Passage for review:
I did not do that this time since the night before I had attended a parenting class–the 5th in a series of 6 free classes taught by a former teacher and counselor in North Reading. This wonderful man, George McGurn, is big on getting hip to hip with your kids–really listening to them and validating their feelings without judgment or criticism. Nothing new. Nothing we don’t all know. But sometimes it is nice to be gently reminded and have positive parenting techniques brought to the forefront of our mind. It is so easy, after 15 years of parenting, to fall into negative patterns and get stuck there.
So the first thing I did when we got to the car is that I broke down and cried. I told her that I was sorry that this happened and that I was really very sad about it. I think Maeve was shocked. She immediately stopped crying, touched my arm and tried to console me;
“Don’t worry Mom, someone probably videotaped it,” she said, “you can get the tape and watch it later.”
“Thanks, honey.”
Later that night when I saw her laying on her still-made bed staring at the ceiling, I went in and laid next to her.

Provided records:
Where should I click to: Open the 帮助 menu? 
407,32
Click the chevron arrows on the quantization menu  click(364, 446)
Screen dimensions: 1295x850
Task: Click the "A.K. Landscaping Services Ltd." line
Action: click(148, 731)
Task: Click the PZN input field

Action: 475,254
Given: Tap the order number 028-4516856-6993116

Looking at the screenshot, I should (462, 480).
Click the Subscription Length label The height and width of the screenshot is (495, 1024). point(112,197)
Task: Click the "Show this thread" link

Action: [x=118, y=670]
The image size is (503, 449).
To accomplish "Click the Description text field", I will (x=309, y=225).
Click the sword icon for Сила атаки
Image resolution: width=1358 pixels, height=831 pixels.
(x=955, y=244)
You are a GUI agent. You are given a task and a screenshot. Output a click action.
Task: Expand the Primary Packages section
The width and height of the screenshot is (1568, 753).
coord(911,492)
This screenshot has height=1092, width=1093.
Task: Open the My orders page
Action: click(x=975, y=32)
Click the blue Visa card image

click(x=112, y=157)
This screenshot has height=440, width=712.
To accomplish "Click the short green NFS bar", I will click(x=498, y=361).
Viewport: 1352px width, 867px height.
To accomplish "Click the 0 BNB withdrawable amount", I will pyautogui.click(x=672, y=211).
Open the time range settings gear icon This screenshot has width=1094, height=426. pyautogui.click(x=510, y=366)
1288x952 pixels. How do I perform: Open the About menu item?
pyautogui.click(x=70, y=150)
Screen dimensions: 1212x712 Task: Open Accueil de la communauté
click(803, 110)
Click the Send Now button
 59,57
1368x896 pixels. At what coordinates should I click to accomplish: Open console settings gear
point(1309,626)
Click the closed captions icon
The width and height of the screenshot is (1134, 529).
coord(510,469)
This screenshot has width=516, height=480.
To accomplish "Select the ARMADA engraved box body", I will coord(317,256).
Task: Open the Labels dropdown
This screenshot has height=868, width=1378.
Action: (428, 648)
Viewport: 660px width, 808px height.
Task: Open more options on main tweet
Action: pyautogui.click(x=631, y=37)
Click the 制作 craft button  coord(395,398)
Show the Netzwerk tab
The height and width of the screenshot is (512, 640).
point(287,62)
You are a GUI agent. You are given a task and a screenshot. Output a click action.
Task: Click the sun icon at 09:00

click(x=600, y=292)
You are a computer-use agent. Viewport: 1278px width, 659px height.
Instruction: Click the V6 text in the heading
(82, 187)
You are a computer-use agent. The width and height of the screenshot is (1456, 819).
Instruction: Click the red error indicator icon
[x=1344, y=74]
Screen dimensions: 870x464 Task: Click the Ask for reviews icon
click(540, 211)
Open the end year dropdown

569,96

Exercise instructions:
**a.** In the account of the parenting class, why does the writer say it is nice to be gently reminded of positive parenting techniques?
**b.** Continue the account of the parenting class and Maeve, starting after its last sentence.

Results in order:
**a.** After 15 years of parenting, it is very easy to fall into negative patterns and get stuck there. The reminder brings those positive techniques back to the front of the writer's mind.

**b.**
“You know,” I said looking skyward,” That was horrible , what happened today, and I feel terrible about it and I know you do too. But you know what? Tomorrow we are not going to feel as bad as we do now. And the next day it will be a little better. And before you know it, we will be saying,’remember the time you missed my recital?’ And we will laugh about it.”
And miraculously,it worked.
“You talk like this has happened to you before,” she said.
“Me? Disappointed before? Oh yah. It has happened, and some stuff that is even worse than this. But it gets better, believe me. You will feel better.”
“You are right,Mom,” she said, “I already do feel better.”
Today, our conversation was still fresh in my mind when I received disappointing news at the doctor’s office.. My oncologist told me that after studying all the heart tests, it seems that my heart was damaged by the first 4 rounds of AC and not the Herceptin. This means it is not reversible. My heart will stay compromised and they are going to start me on a daily heart medication. The damage is done.
Again, like the fact that I missed the recital, this sucks, but also…there is nothing I can do to change it, and no one to blame. I will validate my own feelings, and tell myself that each day it will get less painful and that one day I will look back on all of this and laugh( well maybe just a slight ironic chuckle).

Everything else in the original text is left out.